Suzie Templeton | Pierre et le Loup
[BreakThru Films - 2006]


Le fameux conte musical pour les enfants de Sergueï Prokofiev, composé et écrit en 1936, est ici décliné par la jeune réalisatrice britannique Suzie Templeton sous forme d’un court-métrage d’animation sans le récital verbal, les images et la musique remplaçant ce rôle. Une merveille ! Nous connaissons tous le début de la musique, voire l’histoire, mais cette mise en mouvement original mérite réellement votre attention.
Reprenant la technique du stop-motion (utilisée notamment pour Wallace et Gromit) – note pour les initiés : vous pouvez sauter ce paragraphe – technique qui consiste à photographier chaque position immobile de personnages créés en 3D via une caméra spéciale, puis de les bouger articulation par articulation, puis re-photo, et ainsi de suite pour une sensation visuelle finale de mouvement lors de la mise bout à bout ! Magique, fastidieux et impressionnant. D’autant plus qu’il peut y avoir une réelle recherche esthétique.
Dans un décor de Russie moderne et de forêt onirique, ce court-métrage d’une trentaine de minutes possède un scénario légèrement adapté (la fin ou l’oiseau et le ballon) et une partie musicale réduite par rapport à l’original. Mais grâce à ce « Pierre et le loup », un sentiment d’attente latent et inconscient est désormais assouvi !
Des ingéniosités de mise en scène et une très grande richesse dans les décors, et dans les différents cadres de caméras. Les personnages de pâte à modeler, silicone, tissus, poils, armatures métalliques à roulements et autres prennent vie et ont de ces expressions pleines d’émotions, mimiques minutieuses et mouvements naturels ! Un envol ! Ou plutôt un plongeon dans l’enfance pour les adultes (et inversement pour les enfants). Les jeux de regard entre Pierre et ce loup, la détermination, le courage et la poésie ambiante, les personnages très expressifs à la limite du réalisme, on craque forcément ! Peut-être une histoire un peu plus noire que dans d’autres versions, mais non dénuée d’humour (des barres de rire avec la grande envolée de l’oiseau ou aux apparitions du chat).

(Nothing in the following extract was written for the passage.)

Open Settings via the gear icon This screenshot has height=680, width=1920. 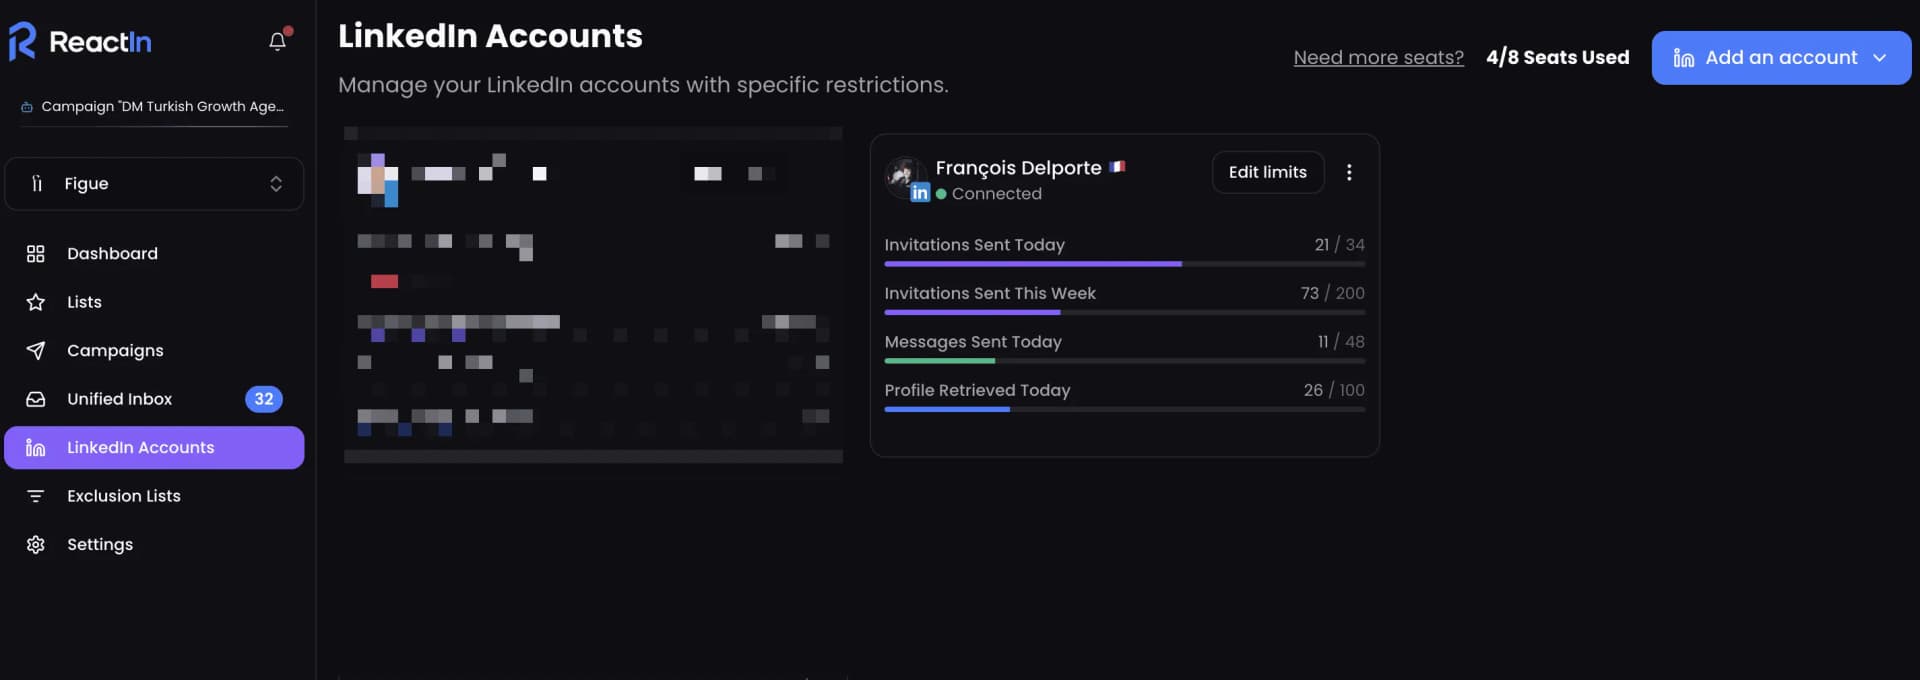point(36,543)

Le dévédé disponible actuellement chez Arthaus propose de nombreux bonus intéressants : les secrets de fabrication, montage du décor titanesque, fabrication des figurines, commentaires de la réalisatrice et du manipulateur principal (Adam Wyrwas), les difficultés et l’exigence. Bref, des bonus riches, constructifs et complémentaires. Le mieux (à mon avis) serait de se prendre un bout de soirée, de voir le film une fois, regarder tous les bonus et de remater « Pierre et le loup ». Et là, ça implose de partout en nous !!! (Comme un ‘X-men 3’ ou un ‘V pour Vendetta’, je prescrirais 1 visionnage/jour. Ordonnance à entête Papercuts pour qui veut)
La musique, interprétée ici par le Philharmonica Orchestra dirigé par Mark Stephenson, passerait (presque) au second plan. Elle s’intègre au film plutôt que l’inverse. En fait, on ne sait plus quoi regarder ou entendre : la version symphonique de S. Prokofiev ou l’adaptation animée de S. Templeton. Au final, les deux se mêlent et c’est tant mieux !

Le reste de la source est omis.